With $z=(\rho-1)/\rho$ and $z'=(\rho'-1)/\rho'$ we have

$$z= z'^{-1}\Leftrightarrow\frac{(\rho-1)}{\rho} = \frac{\rho'}{(\rho'-1)} \Leftrightarrow\rho=1-\rho'.$$

On the other hand, there is the pairing $(\rho,\bar\rho)$ of zeros of the Riemann zeta function $\zeta$ with their complex conjugates, which comes from the fact that $\zeta$ (besides $\xi$) is real in the sense defined above, i. e. $\overline{\zeta(s)}=\zeta(\bar s)$, which is easily seen from its defining sum in the half plane ${\rm Re}\,s>1$ and its unique analytic continuation.

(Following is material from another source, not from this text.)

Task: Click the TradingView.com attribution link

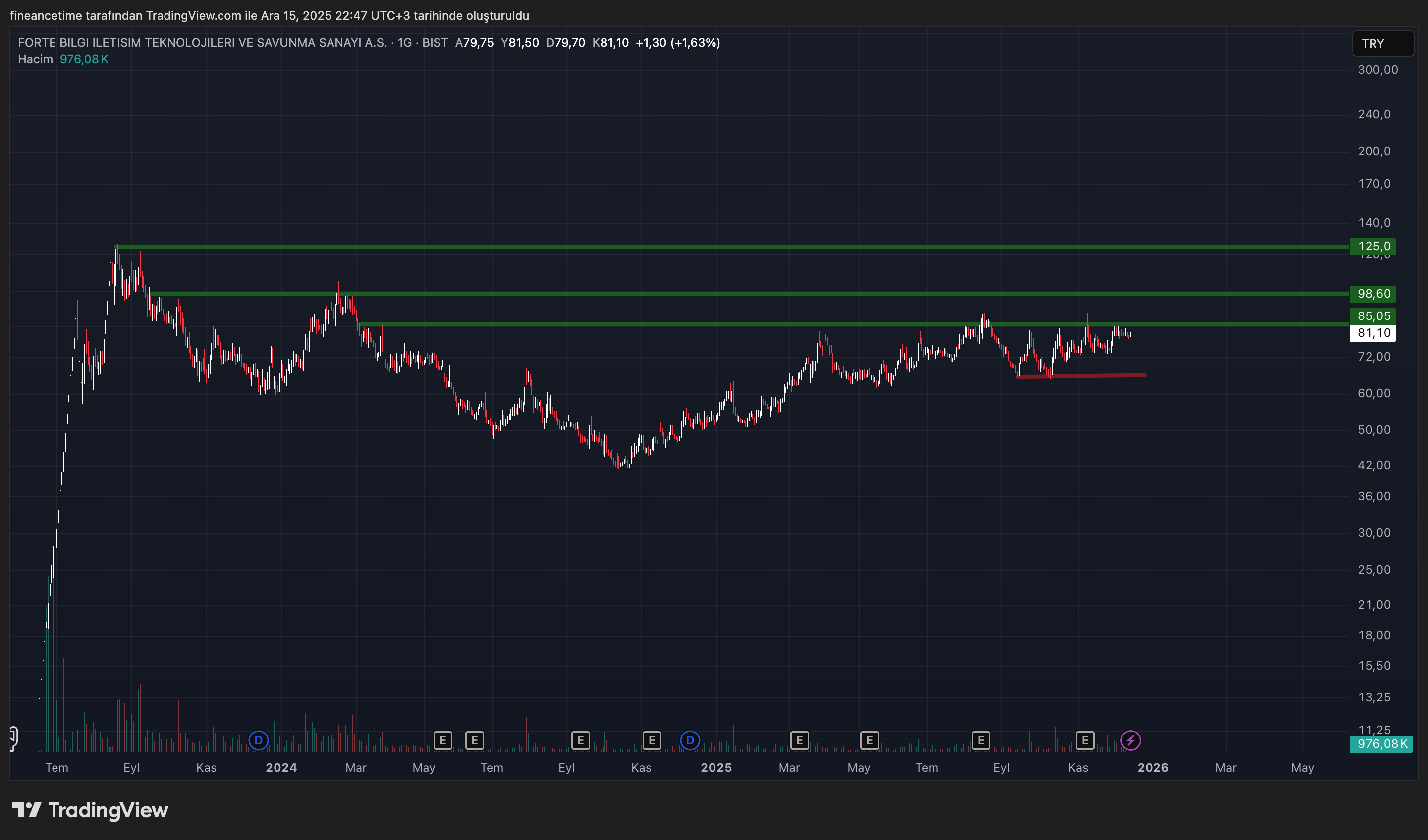Action: point(193,16)
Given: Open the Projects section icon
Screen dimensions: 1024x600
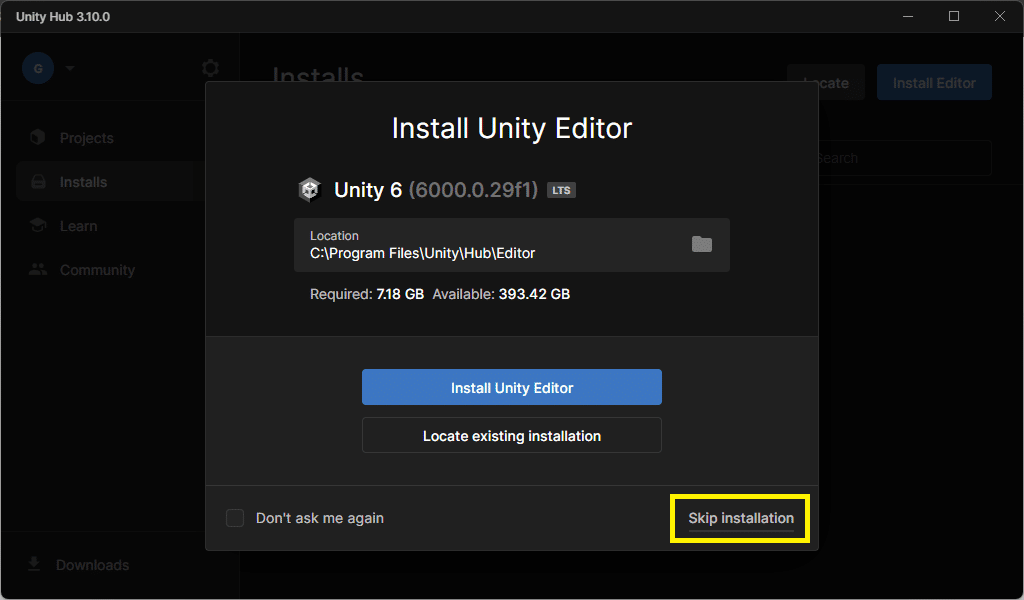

Now, in the sentence justifiying the equation in the Question post $$\frac{\rho_m−1}{\rho_m}=\frac{\bar\rho_m}{\bar\rho_m−1}$$ both pairings were implicitly assumed to be identical. Instead, $\vartheta(z^{-1}) = \vartheta(z)$ implies for each zero $\rho$ of $\xi$ only the existence of a zero $\rho'$ with $$\frac{\rho−1}{\rho}=\frac{\rho'}{\rho'−1}.$$ But there is no a priori reason why $\rho'$ should be $\bar\rho$.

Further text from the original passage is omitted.